Tardif’s face hardened.
“Was it your brother, Alphonse?”
Tardif stared at her, stone-faced.
“He left for the Abitibi the day of the attack. It’s impossible to see that as a mere coincidence.”
“He had nothing to do with what happened. I acted alone.”
“We know that isn’t true.” Her voice grew cold and hard. “Listen, despite what happened, no one was actually killed. If you cooperate, we can move forward and end this. We’ll find out soon enough. You must know that. We’re having your brother picked up. It would be better for you, for him, if you just tell us.”
Édouard Tardif crossed his huge, muscled arms over his chest. Isabelle Lacoste pushed some more, but it was obvious that the interview was over.
“The arraignment’s sche
duled for tomorrow,” said Gamache as he walked Maître Lacombe to the front door of the detachment.
“Merci, Armand. I’ll be there.”
“Tell your client to cooperate,” he said. “If there’s a co-conspirator out there, we don’t want him harming Abigail Robinson, or anyone else. If he succeeds, Monsieur Tardif will be charged with murder. And that charge will hold. You know that.”
Maître Lacombe slipped on her gloves and nodded. “I’ll talk to him.”
“Bon.”
At the door, Gamache said, “It sounds as though you agree with Professor Robinson.”

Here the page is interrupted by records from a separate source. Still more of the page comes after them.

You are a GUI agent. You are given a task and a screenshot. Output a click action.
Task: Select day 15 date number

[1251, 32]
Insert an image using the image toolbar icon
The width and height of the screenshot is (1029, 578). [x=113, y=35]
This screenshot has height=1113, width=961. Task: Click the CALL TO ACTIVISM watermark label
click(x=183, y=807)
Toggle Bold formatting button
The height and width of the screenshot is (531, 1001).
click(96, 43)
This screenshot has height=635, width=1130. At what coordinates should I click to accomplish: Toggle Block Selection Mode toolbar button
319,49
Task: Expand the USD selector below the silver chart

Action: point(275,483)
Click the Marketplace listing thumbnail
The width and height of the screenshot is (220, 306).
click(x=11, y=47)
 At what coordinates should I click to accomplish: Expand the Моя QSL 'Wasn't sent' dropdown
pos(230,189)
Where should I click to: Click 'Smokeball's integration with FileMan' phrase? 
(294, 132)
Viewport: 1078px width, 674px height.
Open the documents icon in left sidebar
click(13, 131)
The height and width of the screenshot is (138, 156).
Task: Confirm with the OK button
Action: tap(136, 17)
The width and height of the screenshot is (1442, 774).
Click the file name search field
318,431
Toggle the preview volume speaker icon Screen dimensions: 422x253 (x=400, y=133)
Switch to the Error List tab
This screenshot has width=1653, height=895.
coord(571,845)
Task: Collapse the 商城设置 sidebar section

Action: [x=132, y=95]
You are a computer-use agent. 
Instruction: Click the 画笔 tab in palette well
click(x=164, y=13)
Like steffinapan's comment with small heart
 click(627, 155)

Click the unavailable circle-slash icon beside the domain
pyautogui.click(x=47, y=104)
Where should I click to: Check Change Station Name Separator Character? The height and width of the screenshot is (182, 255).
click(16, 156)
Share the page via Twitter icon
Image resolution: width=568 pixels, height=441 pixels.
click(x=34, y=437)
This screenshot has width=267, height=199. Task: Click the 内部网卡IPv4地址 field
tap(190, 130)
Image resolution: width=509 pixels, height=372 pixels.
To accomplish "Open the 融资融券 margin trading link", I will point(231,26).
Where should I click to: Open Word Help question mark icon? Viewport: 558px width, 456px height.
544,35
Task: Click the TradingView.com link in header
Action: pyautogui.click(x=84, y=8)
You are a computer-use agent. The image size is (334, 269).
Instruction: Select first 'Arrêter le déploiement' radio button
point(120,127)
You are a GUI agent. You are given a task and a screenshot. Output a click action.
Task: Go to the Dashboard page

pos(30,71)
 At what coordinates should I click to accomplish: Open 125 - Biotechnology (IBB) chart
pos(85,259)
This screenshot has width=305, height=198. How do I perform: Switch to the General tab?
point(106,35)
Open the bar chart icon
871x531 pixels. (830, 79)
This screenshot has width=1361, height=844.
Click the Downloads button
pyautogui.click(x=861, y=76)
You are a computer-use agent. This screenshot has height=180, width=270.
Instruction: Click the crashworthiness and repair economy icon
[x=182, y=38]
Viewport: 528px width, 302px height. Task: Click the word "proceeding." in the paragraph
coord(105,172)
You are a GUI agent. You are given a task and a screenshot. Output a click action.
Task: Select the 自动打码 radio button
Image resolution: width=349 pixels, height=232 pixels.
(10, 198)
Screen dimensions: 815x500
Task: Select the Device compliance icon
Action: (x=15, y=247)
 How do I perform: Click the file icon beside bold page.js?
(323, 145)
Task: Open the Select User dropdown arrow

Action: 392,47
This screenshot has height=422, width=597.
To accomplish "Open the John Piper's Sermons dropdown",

She paused and looked at him. “Don’t you? What sort of society allows its people to suffer when there’s no hope? It would be a kindness.”
“It would be a cull.”
“Culls happen for the health of the community. They’re unfortunate, but necessary. Bonne année, Armand.”
CHAPTER 16
The party was in full swing when Armand and Reine-Marie walked into the Auberge just before ten o’clock that evening.
A huge spruce, fragrant and festooned with sparkling glass ornaments, candy canes and strings of popcorn, dominated one corner of the living room.
Pine boughs with bright red bows rested on the mantelpiece along with tall columns of flickering candles. Beneath the mantel, a fire crackled in the grate.
Marc Gilbert had hung a sprig of mistletoe on the chandelier in the entrance, and people were hugged and kissed as they arrived.
Armand smiled as he looked around. And felt a wave of relief.
A year ago … a year ago … this had seemed impossible. Gone forever. As the second wave hit and the virus spread, taking with it more shops, more jobs, more freedoms, more lives.
But just as things had fallen apart so quickly, so too did they recover once the vaccine was discovered and shared among nations.
Like a forest after a fire, he thought, as he took their coats to a back room where a bed was heaped high with them. There was loss, but vivid new life had also emerged from the ash.
Stores had reopened. Hotels and restaurants were packed. Employment was higher than ever. It was as though people were awakening after a long nightmare and wanting to make up for lost time. To enjoy a freedom they no longer took for granted.